My First Drinking Experience (Part 1 of 2)

R.I.P. ALCOHOLIC VIRGINITY
1991-2013

Welcome to the promised “My First (And Last?) Drinking Experience” write-up! An in-depth analysis of myself, observations I made of the drinking environment, and a bunch of random reality TV and pop culture references mixed in between. Something for everyone.

Your first question might be “Why wait until you are just shy of 22 years old to have your first dose of alcohol? Did you know legal drinking age in BC is 19, and the unofficial drinking age in order to be popular in high school is 15? What is wrong with you, Wacky?”

Well, I’ll briefly outline that. There are a few reasons:

a) All of my siblings’ extreme alcoholic experiences. I’ll spare their details being blogged for everyone to read, but I assure you the number of outrageous nights they had reached into double digits. That immediately frightened me as a child.

b) Both sides of my family are heavy drinkers. Although I guess most families outside of the Arab world battle cases of alcoholism (didn’t you learn the alcohol-free zone in the Middle East from Argo, too?). So was it the “alcohol ruined their life” cases in the family that discouraged me? Partly.
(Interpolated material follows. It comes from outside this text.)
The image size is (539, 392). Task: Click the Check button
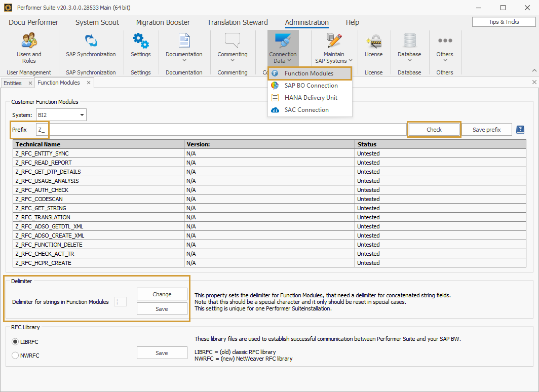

But there is also another side effect when you have families that drink:

Here is the scenario. It’s a relative’s wedding. Or Christmas. Or a major 40th or 50th birthday of some relative you see on occasion.

PERSON #A: Hey, anyone want a beer while I’m up?
PERSON #B: Yep!
PERSON #C: Yep!
PERSON #D: Yep!
PERSON #E: No thanks.
PERSON #A: What about you, Logan? Wine, yes?
PERSON #B: Oh hohohohoho. It’s funny cause he’s only 13.
PERSON #C: I agree, it’s funny. We use this every six months and it gets funnier each time. I am peeing my pants laughing because my bar of what is humourous to me is much lower when I am around family because I must laugh out of pity rather than my true comedic taste.
PERSON #D: Just to be clear, Logan, you can’t drink.
ME: https://www.youtube.com/watch?v=22YWYAtcyEA

Seriously. This would happen at least four times per summer from the time I was nine through to when I was eighteen.

If you asked me, “Logan, what were the three most annoying comments that extended family could make when growing up?”

My answer would be three things.

i) “Want a drink? Hahahaha no, you’re underage.
ii) “Hi Logan. You’re taller than the rest of your family. Okay, you can be quiet now because I do not have any more interest in speaking with you for the rest of the evening, and will be the only thing I mention whenever I see you.”
iii) “Hey Logan, I know it’s one of the few times that all of us siblings are altogether, but we’re either going to sit and be idle or we’re going to play basketball? Wanna come? Oh, and it’s mandatory that we’ll turn on the television no matter what when you try to sleep on the couch? The other alternative is that after a long car ride that we sit for ten hours as we talk and only junk food is available as we sit and talk some more, and sit, then go out to a baseball game that you could just as easily sit and watch at home where you sit for several more hours, or sit as we drive for several hours to a place you don’t really want to go anyway. Scream at you to sit and play Catchphrase where you always criticize the game for having the least consistent and least competitive rules on the planet of Games Ever Made?What? None of that appeals to you? Well, you can’t say we didn’t offer to do something with you or offer you enough choices for you to make your own decision.”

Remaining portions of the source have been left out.